Stated problem>
List every line of the records below that contains the word "height", copying each line in full.

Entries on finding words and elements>
↓↓↓

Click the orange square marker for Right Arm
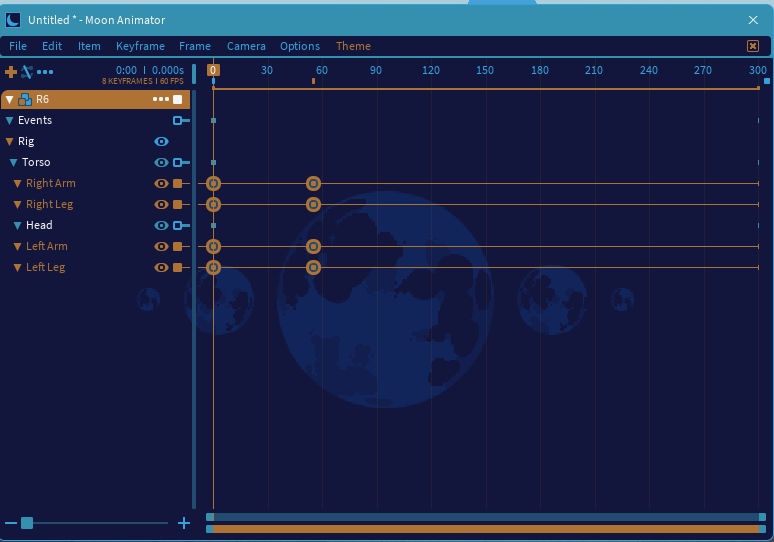 point(178,184)
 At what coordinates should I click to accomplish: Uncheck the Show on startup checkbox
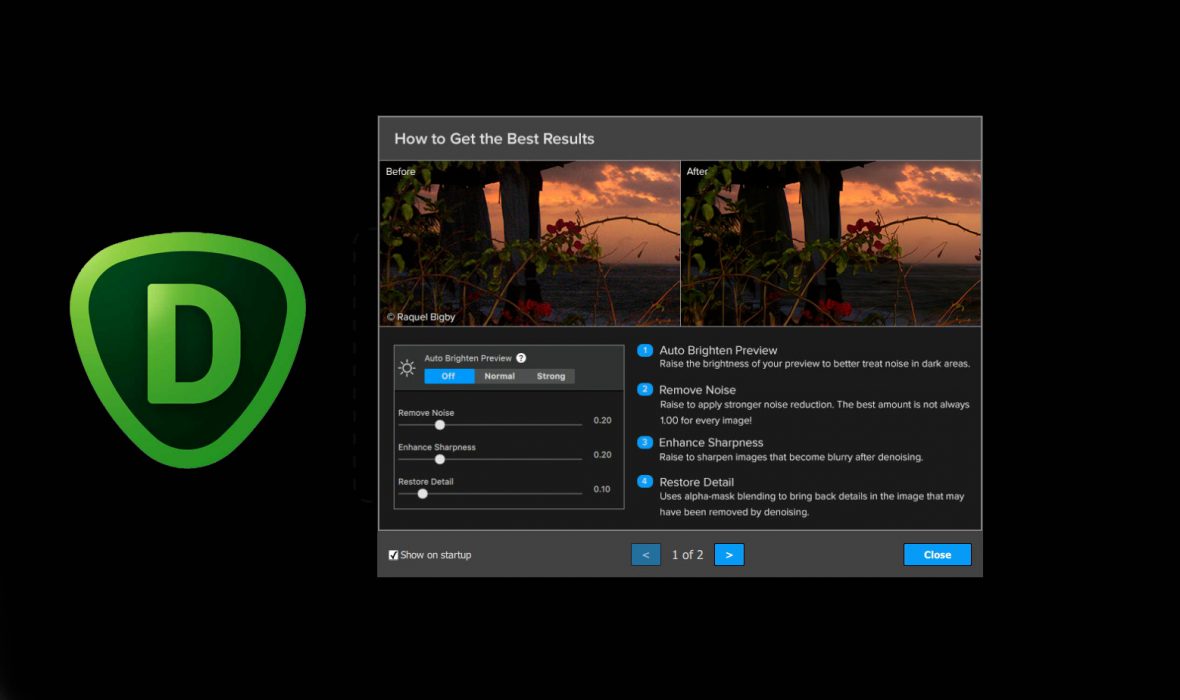tap(394, 555)
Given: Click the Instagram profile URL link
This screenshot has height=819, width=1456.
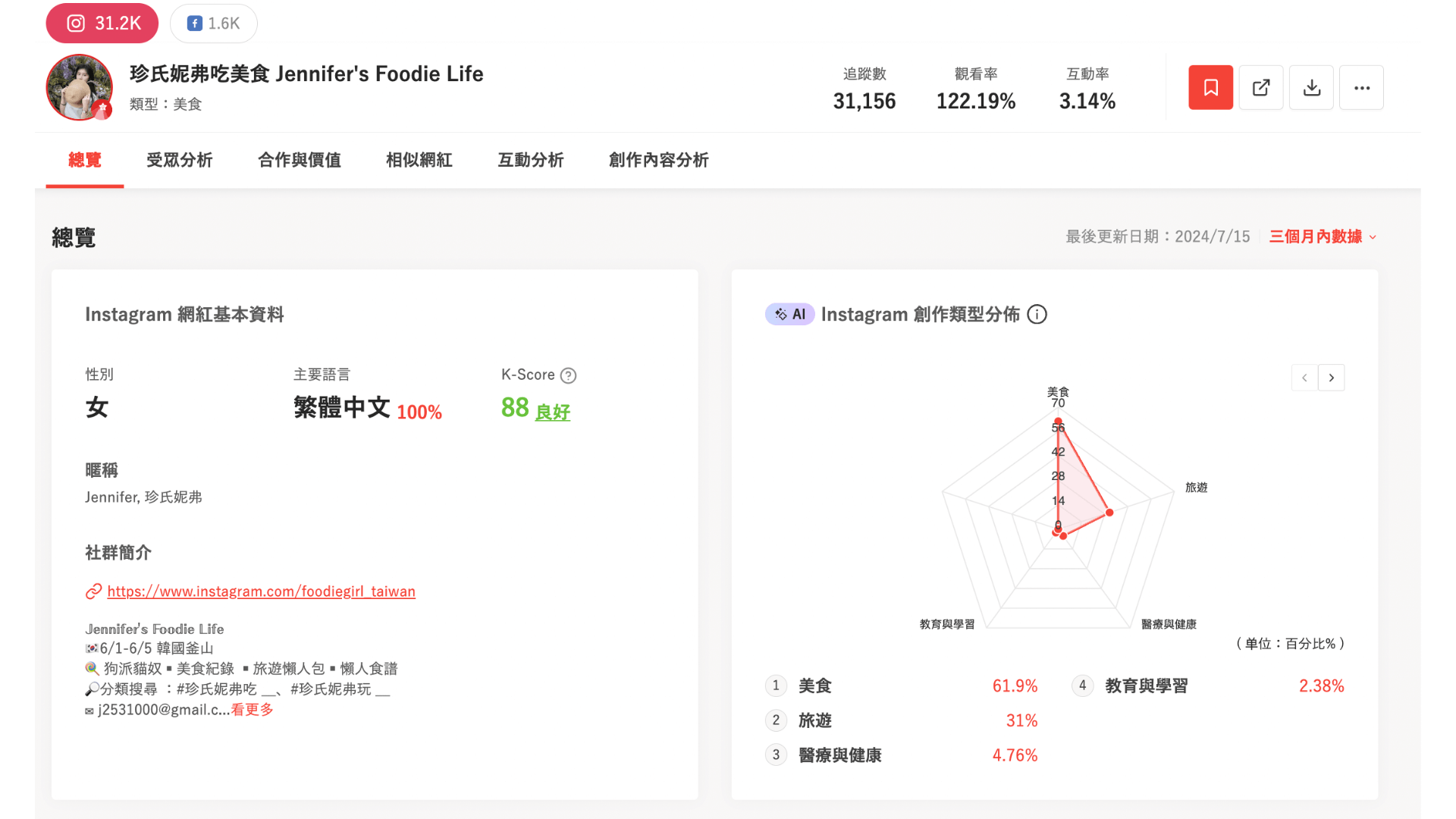Looking at the screenshot, I should tap(261, 591).
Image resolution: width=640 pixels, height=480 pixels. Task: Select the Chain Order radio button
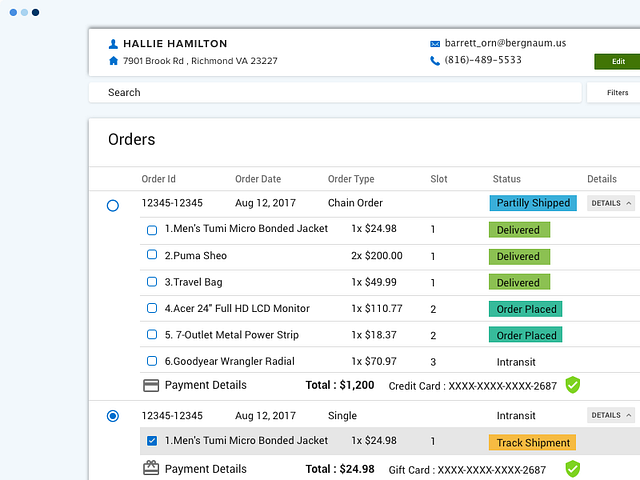coord(112,205)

↑↑↑

Full response>
This screenshot has height=819, width=1456.
Image resolution: width=640 pixels, height=480 pixels. Task: Select the Chain Order radio button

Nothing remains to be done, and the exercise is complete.